Alors que la Russie envisage d’interdire totalement WhatsApp, les autorités accélèrent la promotion de Max, une application multiservice développée par le groupe VK. Présentée comme une super-application "souveraine", elle est déjà dénoncée par des défenseurs des droits comme un possible outil de surveillance.
Une application nationale multiservice
Disponible depuis le début de l’année, Max se veut une plateforme multifonction, à la manière des géants chinois WeChat ou Alipay. L’application donne accès aussi bien à des services administratifs qu’à des fonctionnalités du quotidien, jusqu’à la possibilité de "commander une pizza". Les autorités ont fait de son implantation une priorité : depuis le 1er septembre, les fabricants doivent l’installer par défaut sur tous les nouveaux smartphones et tablettes vendus dans le pays. Parallèlement, la Russie restreint progressivement l’usage des messageries étrangères : les appels via WhatsApp sont impossibles depuis août, et le régulateur Roskomnadzor a annoncé ce vendredi qu’il envisageait désormais d’interdire complètement l’application au nom de la lutte contre la délinquance.
Pourquoi l’application suscite-t-elle des inquiétudes ?

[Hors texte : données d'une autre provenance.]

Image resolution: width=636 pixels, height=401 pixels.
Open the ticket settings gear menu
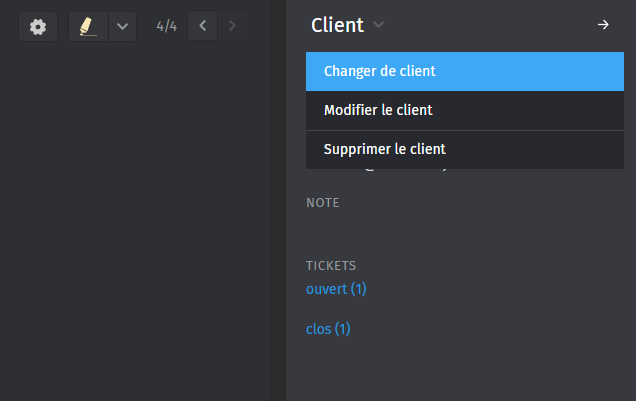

Officiellement, le gouvernement veut réduire la dépendance à des plateformes étrangères qui "stockent les données". Mais Max ne propose pas de chiffrement de bout en bout, contrairement à WhatsApp, ce qui alarme plusieurs avocats spécialisés dans les libertés publiques. Selon eux, la nouvelle app pourrait devenir un instrument de surveillance systématique des échanges numériques. WhatsApp, propriété de Meta, rappelle que sa méthode de cryptage protège les messages "lorsqu’ils partent de l’appareil de l’expéditeur jusqu’à ce qu’ils soient lus par le destinataire" et assure ne "communiquer quoi que ce soit aux gouvernements".
"Une forme de restriction de nos libertés"
Sur le terrain, les réactions sont contrastées. Ekaterina, médecin de 39 ans, raconte que son employeur lui a demandé d’installer Max, mais elle hésite : "Je n’ai pas trop confiance", confie-t-elle. Elle continue d’utiliser WhatsApp, notamment pour ses patients : "Il y a tout un historique personnel de messages que je ne veux pas perdre, et des échanges pour mon travail", dit-elle, avec "beaucoup de patients dessus". Andrei Ivanov, 33 ans, se dit partagé : les données sur WhatsApp peuvent "être volées par d’autres pays", reconnaît-il, mais la messagerie reste "pratique pour communiquer". Forcer les gens à migrer, estime-t-il, "c’est une forme de restriction de nos libertés". D’autres approuvent la ligne officielle. "Pour moi, tout ce qui est créé à l’étranger est désormais une menace pour nous", indique Sergei Abramov, retraité de 67 ans. Maria Isakova, 36 ans, juge au contraire la situation gérable : "Notre pays est foncièrement doué pour s’adapter aux changements de circonstances. Nous nous adaptons, il y a d’autres messageries, des alternatives. Je ne vois pas le problème".